◆ TRY IT
A complete copy of the entries, exactly as written, is the expected result.

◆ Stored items

---

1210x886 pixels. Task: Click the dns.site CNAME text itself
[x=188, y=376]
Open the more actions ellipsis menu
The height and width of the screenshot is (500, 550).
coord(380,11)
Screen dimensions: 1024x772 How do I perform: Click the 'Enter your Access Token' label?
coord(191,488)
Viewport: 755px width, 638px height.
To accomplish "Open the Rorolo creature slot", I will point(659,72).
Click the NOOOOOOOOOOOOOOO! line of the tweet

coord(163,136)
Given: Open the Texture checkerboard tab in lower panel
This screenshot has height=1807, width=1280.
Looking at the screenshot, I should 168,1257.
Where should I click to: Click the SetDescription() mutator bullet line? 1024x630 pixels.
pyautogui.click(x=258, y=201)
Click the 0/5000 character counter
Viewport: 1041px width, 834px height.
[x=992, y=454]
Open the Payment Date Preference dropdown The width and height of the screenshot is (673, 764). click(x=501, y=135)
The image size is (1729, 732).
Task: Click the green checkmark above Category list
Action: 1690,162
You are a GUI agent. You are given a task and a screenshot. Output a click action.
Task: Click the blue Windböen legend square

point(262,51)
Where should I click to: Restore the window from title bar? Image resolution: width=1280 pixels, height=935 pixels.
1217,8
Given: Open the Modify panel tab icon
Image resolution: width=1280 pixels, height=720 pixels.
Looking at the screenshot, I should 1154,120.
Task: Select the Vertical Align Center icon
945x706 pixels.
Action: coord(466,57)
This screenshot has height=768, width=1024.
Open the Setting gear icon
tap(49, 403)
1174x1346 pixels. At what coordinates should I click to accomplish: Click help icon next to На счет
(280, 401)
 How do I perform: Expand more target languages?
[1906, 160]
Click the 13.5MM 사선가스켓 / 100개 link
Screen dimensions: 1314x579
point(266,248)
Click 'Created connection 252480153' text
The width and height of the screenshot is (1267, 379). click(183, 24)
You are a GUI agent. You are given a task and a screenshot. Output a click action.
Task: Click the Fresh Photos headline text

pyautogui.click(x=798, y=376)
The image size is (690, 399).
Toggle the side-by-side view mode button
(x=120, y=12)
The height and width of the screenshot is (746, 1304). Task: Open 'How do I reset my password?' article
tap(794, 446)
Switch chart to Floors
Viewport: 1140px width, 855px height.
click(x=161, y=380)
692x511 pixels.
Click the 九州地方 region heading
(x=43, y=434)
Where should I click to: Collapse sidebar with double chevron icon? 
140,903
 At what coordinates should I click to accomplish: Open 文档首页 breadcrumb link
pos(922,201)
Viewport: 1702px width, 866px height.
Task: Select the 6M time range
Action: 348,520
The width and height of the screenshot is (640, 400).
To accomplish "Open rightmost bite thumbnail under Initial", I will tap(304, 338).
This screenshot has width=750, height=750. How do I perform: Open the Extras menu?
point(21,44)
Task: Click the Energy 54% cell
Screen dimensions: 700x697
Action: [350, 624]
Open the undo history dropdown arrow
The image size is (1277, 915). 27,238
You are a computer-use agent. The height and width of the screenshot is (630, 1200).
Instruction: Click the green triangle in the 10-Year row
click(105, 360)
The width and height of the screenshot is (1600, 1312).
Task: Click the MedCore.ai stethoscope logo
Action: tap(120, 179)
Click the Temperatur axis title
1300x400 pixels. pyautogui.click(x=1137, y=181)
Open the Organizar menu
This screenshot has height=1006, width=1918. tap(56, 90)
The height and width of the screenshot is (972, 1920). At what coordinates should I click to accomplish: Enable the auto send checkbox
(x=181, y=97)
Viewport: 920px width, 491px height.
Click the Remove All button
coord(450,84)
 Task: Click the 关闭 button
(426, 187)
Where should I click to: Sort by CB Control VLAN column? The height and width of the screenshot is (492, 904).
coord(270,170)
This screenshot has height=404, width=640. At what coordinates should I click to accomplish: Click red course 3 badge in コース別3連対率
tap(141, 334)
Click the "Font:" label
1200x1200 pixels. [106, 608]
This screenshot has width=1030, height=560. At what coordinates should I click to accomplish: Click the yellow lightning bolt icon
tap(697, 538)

---

◆ RESPONSE TO THE EXERCISE
1210x886 pixels. Task: Click the dns.site CNAME text itself
[x=188, y=376]
Open the more actions ellipsis menu
The height and width of the screenshot is (500, 550).
coord(380,11)
Screen dimensions: 1024x772 How do I perform: Click the 'Enter your Access Token' label?
coord(191,488)
Viewport: 755px width, 638px height.
To accomplish "Open the Rorolo creature slot", I will point(659,72).
Click the NOOOOOOOOOOOOOOO! line of the tweet

coord(163,136)
Given: Open the Texture checkerboard tab in lower panel
This screenshot has height=1807, width=1280.
Looking at the screenshot, I should 168,1257.
Where should I click to: Click the SetDescription() mutator bullet line? 1024x630 pixels.
pyautogui.click(x=258, y=201)
Click the 0/5000 character counter
Viewport: 1041px width, 834px height.
[x=992, y=454]
Open the Payment Date Preference dropdown The width and height of the screenshot is (673, 764). click(x=501, y=135)
The image size is (1729, 732).
Task: Click the green checkmark above Category list
Action: 1690,162
You are a GUI agent. You are given a task and a screenshot. Output a click action.
Task: Click the blue Windböen legend square

point(262,51)
Where should I click to: Restore the window from title bar? Image resolution: width=1280 pixels, height=935 pixels.
1217,8
Given: Open the Modify panel tab icon
Image resolution: width=1280 pixels, height=720 pixels.
Looking at the screenshot, I should 1154,120.
Task: Select the Vertical Align Center icon
945x706 pixels.
Action: coord(466,57)
This screenshot has height=768, width=1024.
Open the Setting gear icon
tap(49, 403)
1174x1346 pixels. At what coordinates should I click to accomplish: Click help icon next to На счет
(280, 401)
 How do I perform: Expand more target languages?
[1906, 160]
Click the 13.5MM 사선가스켓 / 100개 link
Screen dimensions: 1314x579
point(266,248)
Click 'Created connection 252480153' text
The width and height of the screenshot is (1267, 379). click(183, 24)
You are a GUI agent. You are given a task and a screenshot. Output a click action.
Task: Click the Fresh Photos headline text

pyautogui.click(x=798, y=376)
The image size is (690, 399).
Toggle the side-by-side view mode button
(x=120, y=12)
The height and width of the screenshot is (746, 1304). Task: Open 'How do I reset my password?' article
tap(794, 446)
Switch chart to Floors
Viewport: 1140px width, 855px height.
click(x=161, y=380)
692x511 pixels.
Click the 九州地方 region heading
(x=43, y=434)
Where should I click to: Collapse sidebar with double chevron icon? 
140,903
 At what coordinates should I click to accomplish: Open 文档首页 breadcrumb link
pos(922,201)
Viewport: 1702px width, 866px height.
Task: Select the 6M time range
Action: 348,520
The width and height of the screenshot is (640, 400).
To accomplish "Open rightmost bite thumbnail under Initial", I will tap(304, 338).
This screenshot has width=750, height=750. How do I perform: Open the Extras menu?
point(21,44)
Task: Click the Energy 54% cell
Screen dimensions: 700x697
Action: [350, 624]
Open the undo history dropdown arrow
The image size is (1277, 915). 27,238
You are a computer-use agent. The height and width of the screenshot is (630, 1200).
Instruction: Click the green triangle in the 10-Year row
click(105, 360)
The width and height of the screenshot is (1600, 1312).
Task: Click the MedCore.ai stethoscope logo
Action: tap(120, 179)
Click the Temperatur axis title
1300x400 pixels. pyautogui.click(x=1137, y=181)
Open the Organizar menu
This screenshot has height=1006, width=1918. tap(56, 90)
The height and width of the screenshot is (972, 1920). At what coordinates should I click to accomplish: Enable the auto send checkbox
(x=181, y=97)
Viewport: 920px width, 491px height.
Click the Remove All button
coord(450,84)
 Task: Click the 关闭 button
(426, 187)
Where should I click to: Sort by CB Control VLAN column? The height and width of the screenshot is (492, 904).
coord(270,170)
This screenshot has height=404, width=640. At what coordinates should I click to accomplish: Click red course 3 badge in コース別3連対率
tap(141, 334)
Click the "Font:" label
1200x1200 pixels. [106, 608]
This screenshot has width=1030, height=560. At what coordinates should I click to accomplish: Click the yellow lightning bolt icon
tap(697, 538)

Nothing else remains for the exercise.